HUNTSVILLE, Ala. (WHNT) — One silver lining of the pandemic was cheaper gas, and with that lower fees for common ridesharing and delivery apps. That now seems like a distant memory, and local services are feeling those effects.

“The issue we are seeing is hiring new drivers, getting newcomers to come on,” GrubSouth Co-founder Marge Loveday told News 19. “Because it doesn’t seem as appealing to them at this point.” (Drivers’) tips are lower. Everybody’s feeling the effects of the financial stress, I think.”

According to AAA several counties in north Alabama, including Madison County, average $4.08 per gallon as of Thursday. For local delivery businesses like Rocket City Delivered and GrubSouth, that makes for costs never seen before, and causes increases of their own.

“People are ordering less and less food,” Rocket City Delivered owner Michael Collins said. “And one more thing that’s going to keep them from ordering food is my commission going up and things like that. We’re gonna have to raise our prices sooner or later. I’d just like it to be later.”

“Unfortunately we’ve had to pass on like a one percent hopefully temporary charge for our customers for a fuel surcharge fee just to help us keep those drivers running,” Loveday said. “Because on average, I think about 50 percent of our tickets we’re having to pay a driver $2-3 extra per order just to basically let them make a good profit off of that order.”

The rideshare service Uber is trying to make up for the price hikes for its drivers. A spokesperson said in a statement,

“We know higher prices at the pump can be a challenge, which is why we recently launched a new feature that helps drivers save up to 25 cents per gallon through cashback with GetUpside.

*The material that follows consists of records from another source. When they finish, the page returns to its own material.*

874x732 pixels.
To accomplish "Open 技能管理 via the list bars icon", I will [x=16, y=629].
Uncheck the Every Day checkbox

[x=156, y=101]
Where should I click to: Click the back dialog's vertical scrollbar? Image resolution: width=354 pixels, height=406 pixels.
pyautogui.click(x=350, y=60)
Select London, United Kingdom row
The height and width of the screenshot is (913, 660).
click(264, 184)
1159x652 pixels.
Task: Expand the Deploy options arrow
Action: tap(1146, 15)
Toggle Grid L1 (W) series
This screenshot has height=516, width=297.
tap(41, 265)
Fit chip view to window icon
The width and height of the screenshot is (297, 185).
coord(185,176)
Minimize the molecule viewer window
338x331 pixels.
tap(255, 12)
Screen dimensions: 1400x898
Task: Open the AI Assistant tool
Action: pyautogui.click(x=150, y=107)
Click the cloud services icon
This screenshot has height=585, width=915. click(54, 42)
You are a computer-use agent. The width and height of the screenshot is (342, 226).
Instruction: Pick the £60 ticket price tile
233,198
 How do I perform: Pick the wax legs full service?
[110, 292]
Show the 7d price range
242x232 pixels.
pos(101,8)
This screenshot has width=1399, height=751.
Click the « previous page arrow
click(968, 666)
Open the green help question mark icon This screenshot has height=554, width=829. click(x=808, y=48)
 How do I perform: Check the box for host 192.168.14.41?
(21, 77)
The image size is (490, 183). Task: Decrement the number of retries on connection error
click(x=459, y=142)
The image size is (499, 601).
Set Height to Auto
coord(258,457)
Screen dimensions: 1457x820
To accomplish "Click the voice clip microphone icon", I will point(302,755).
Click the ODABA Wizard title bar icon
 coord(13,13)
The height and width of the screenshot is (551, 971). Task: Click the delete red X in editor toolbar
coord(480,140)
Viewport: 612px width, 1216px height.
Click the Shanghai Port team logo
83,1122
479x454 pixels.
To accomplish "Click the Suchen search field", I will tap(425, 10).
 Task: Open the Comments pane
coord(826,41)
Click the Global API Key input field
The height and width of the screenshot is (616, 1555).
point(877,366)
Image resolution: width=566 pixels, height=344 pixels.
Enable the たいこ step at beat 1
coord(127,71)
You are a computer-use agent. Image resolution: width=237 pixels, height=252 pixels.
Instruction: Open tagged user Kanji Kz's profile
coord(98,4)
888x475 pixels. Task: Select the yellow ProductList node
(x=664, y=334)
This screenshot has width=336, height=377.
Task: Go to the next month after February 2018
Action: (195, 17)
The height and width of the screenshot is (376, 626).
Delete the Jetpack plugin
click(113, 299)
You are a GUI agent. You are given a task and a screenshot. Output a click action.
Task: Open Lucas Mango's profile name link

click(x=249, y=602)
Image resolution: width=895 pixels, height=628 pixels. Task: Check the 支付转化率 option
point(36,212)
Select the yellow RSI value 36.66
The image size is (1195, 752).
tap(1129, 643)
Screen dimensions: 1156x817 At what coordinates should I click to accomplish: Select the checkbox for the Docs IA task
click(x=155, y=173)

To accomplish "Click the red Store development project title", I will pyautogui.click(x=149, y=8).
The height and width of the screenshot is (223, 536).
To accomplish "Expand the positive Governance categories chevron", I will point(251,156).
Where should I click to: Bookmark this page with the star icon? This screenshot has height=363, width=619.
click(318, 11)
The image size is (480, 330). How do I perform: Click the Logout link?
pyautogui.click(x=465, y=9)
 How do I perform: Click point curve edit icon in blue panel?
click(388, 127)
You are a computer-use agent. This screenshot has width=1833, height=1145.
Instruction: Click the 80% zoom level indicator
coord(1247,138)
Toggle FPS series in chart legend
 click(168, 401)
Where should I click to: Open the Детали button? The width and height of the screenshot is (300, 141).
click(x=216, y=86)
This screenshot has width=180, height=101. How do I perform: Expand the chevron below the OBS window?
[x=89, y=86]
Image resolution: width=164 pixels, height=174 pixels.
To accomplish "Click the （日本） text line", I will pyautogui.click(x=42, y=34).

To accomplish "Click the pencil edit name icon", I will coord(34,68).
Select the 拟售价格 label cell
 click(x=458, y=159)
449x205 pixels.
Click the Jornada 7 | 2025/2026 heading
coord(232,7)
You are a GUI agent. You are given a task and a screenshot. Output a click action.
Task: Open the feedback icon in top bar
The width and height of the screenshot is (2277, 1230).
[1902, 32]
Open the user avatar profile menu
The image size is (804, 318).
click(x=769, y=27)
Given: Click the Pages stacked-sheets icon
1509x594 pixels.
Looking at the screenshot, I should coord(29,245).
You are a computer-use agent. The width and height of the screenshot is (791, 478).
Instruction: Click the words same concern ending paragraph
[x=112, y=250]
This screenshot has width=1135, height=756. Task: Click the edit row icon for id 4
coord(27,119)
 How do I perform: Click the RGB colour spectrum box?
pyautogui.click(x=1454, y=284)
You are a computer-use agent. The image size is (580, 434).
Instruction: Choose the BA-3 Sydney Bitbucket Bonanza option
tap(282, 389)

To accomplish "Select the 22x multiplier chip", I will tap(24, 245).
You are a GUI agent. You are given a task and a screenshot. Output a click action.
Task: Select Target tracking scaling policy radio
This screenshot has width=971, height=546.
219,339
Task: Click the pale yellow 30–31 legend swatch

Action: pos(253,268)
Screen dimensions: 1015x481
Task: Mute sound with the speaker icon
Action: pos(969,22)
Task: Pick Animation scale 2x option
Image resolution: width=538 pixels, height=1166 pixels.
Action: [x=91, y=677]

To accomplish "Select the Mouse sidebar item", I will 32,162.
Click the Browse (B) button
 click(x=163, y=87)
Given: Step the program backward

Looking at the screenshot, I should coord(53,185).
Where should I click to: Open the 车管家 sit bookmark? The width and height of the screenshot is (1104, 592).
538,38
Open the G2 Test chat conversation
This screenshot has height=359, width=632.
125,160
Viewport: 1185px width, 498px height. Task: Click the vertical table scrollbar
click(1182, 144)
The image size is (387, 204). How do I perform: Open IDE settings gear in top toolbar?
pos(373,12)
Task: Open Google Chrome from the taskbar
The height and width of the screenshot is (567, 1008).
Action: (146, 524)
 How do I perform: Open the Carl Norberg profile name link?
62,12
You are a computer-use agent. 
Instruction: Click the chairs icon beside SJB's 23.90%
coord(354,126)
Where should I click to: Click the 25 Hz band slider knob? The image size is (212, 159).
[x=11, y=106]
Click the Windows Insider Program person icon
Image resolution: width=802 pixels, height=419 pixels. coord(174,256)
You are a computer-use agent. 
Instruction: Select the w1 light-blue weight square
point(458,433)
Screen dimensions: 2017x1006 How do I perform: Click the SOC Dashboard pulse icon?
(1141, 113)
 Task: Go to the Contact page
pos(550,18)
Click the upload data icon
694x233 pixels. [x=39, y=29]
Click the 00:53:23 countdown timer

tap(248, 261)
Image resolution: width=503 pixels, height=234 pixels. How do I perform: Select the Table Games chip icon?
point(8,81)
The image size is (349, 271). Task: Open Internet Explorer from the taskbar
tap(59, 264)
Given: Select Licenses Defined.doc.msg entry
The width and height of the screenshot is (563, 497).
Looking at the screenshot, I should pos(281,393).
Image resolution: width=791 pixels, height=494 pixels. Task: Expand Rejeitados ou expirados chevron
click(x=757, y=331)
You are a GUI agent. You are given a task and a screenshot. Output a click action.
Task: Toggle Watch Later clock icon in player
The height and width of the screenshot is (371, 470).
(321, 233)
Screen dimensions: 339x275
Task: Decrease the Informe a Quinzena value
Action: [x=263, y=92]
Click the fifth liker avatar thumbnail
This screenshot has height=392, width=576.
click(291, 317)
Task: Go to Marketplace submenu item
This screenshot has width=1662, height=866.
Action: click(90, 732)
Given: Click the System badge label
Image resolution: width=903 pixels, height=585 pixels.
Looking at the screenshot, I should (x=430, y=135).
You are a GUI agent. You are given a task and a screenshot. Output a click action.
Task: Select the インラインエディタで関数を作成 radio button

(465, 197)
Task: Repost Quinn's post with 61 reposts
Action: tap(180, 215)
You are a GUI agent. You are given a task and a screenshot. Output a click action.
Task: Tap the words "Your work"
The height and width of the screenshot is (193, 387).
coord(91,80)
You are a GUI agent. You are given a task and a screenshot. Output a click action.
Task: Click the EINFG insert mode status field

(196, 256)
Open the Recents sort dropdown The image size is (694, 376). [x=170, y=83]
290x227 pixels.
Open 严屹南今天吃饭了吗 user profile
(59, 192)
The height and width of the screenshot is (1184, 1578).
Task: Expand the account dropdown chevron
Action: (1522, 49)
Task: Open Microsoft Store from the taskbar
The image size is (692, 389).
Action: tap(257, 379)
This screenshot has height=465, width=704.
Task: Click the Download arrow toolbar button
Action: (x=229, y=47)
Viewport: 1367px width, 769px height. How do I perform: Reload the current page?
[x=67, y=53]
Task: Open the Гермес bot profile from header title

Our platform only works if it works for drivers, so we’ll continue to monitor gas prices and listen to drivers over the coming weeks.”

Both Rocket City Delivered and GrubSouth are cautiously optimistic they can avoid losing drivers and can adapt to keep a bottom line.

“Maybe introducing bicycle deliveries in downtown areas, electric cars, or those kinds of hybrid bicycles,” Loveday said. “So if we have any interest in that we’re definitely willing to implement that as fast as possible so that the gas fees won’t become such a problem long-run.”

“I’ve never really looked for cheap gas (for drivers to fill up at), but it’s never been a big issue, you know? Now it is,” Collins said.